Résumé de la décision
Mme A..., ressortissante ivoirienne, a fait une demande d'annulation d'un jugement du tribunal administratif de Lyon qui a rejeté sa requête concernant le refus de renouvellement de son titre de séjour "étudiant". Le préfet du Rhône avait délivré un arrêté en mars 2021, refusant le renouvellement de son titre de séjour et lui ordonnant de quitter le territoire français dans un délai de 90 jours.
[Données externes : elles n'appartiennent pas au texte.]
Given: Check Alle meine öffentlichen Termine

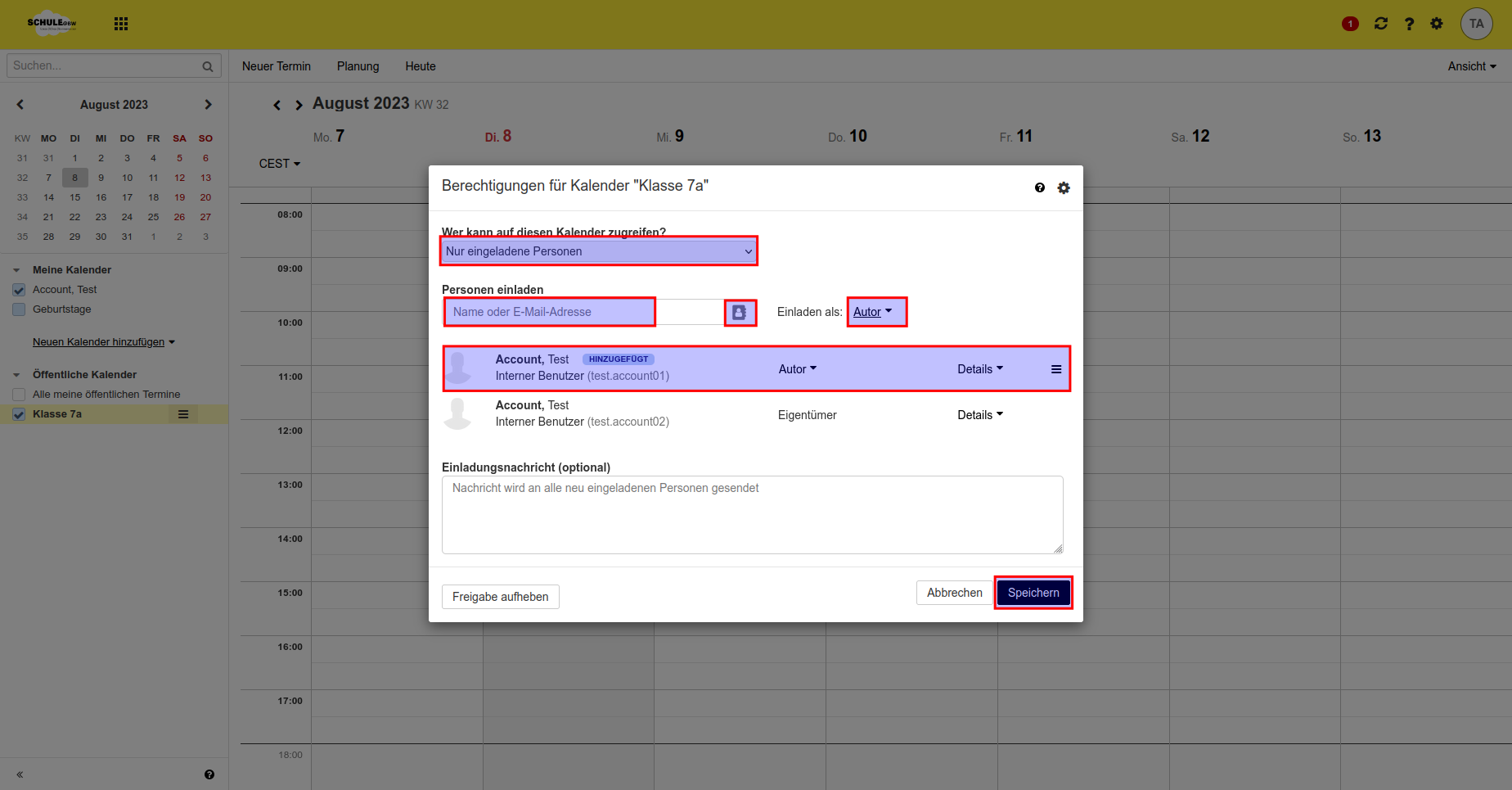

La cour a jugé que la décision du préfet était fondée, notamment en raison de l'absence de caractère effectif des études de Mme A..., et a rejeté sa requête en toutes ses conclusions.
Arguments pertinents
1. Sur le refus du titre de séjour :
La cour a noté que Mme A... s'était inscrite en première année de capacité en droit, une formation qui ne donnait pas droit au statut étudiant et traduisait une régression dans son parcours académique, qui avait jusqu'alors inclus trois années d'études à un niveau master. La cour a affirmé que "Mme A... n'établit pas [...] que cette réorientation de sa formation démontre le caractère effectif de ses études".
2. Sur l'article 8 de la CEDH :
Mme A... a argumenté que la décision d'éloignement méconnaissait son droit au respect de sa vie familiale, en tant que mère et compagne d'un résident légal en France. Cependant, la cour a statué qu'elle n'avait pas prouvé que l'éloignement constituerait une atteinte excessive à ses droits consacrés par l'article 8 de la Convention européenne des droits de l'homme. En ce sens, le tribunal a déclaré que "la mesure d'éloignement dont est assorti le refus de titre de séjour [...] ne serait pas entachée d'une erreur manifeste d'appréciation".
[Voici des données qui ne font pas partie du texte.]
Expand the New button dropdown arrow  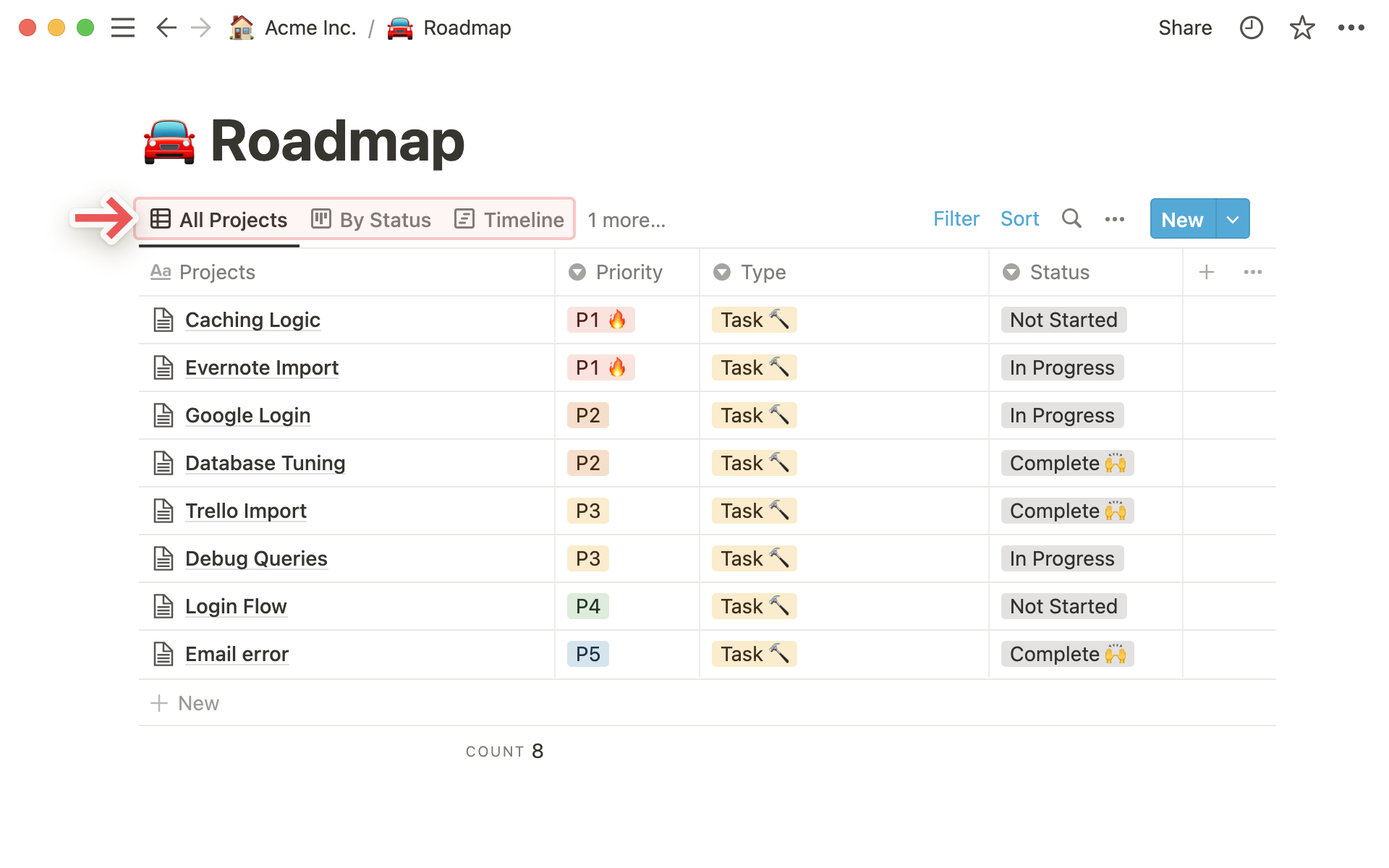point(1233,219)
Interprétations et citations légales
1. Sur l'article 8 de la CEDH :
La cour a appliqué l'article 8 de la Convention européenne de sauvegarde des droits de l'homme et des libertés fondamentales, qui protège le droit au respect de la vie privée et familiale. La cour a souligné que "la mesure d'éloignement n’entraînerait pas une atteinte excessive à ses droits garantis" par cet article, mettant en lumière l'importance d'évaluer l'équilibre entre l'intérêt personnel et le cadre légal.
2. Sur le Code de l'entrée et du séjour des étrangers et du droit d'asile :
La décision de la cour a également été influencée par les dispositions du Code de l'entrée et du séjour des étrangers, qui régissent les conditions d'attribution et de renouvellement des titres de séjour. Le préfet a rejeté la demande de renouvellement sur la base de l'ineffectivité des études et l'absence de justification d'une poursuite d'études sérieuse, conformément aux critiques de la formation initiale de la requérante.
En conclusion, la cour a validé la décision du tribunal administratif, confirmant le refus de Mme A... de renouveler son titre de séjour et soulignant la nécessité de preuves tangibles concernant la continuité et la sérieux de ses études.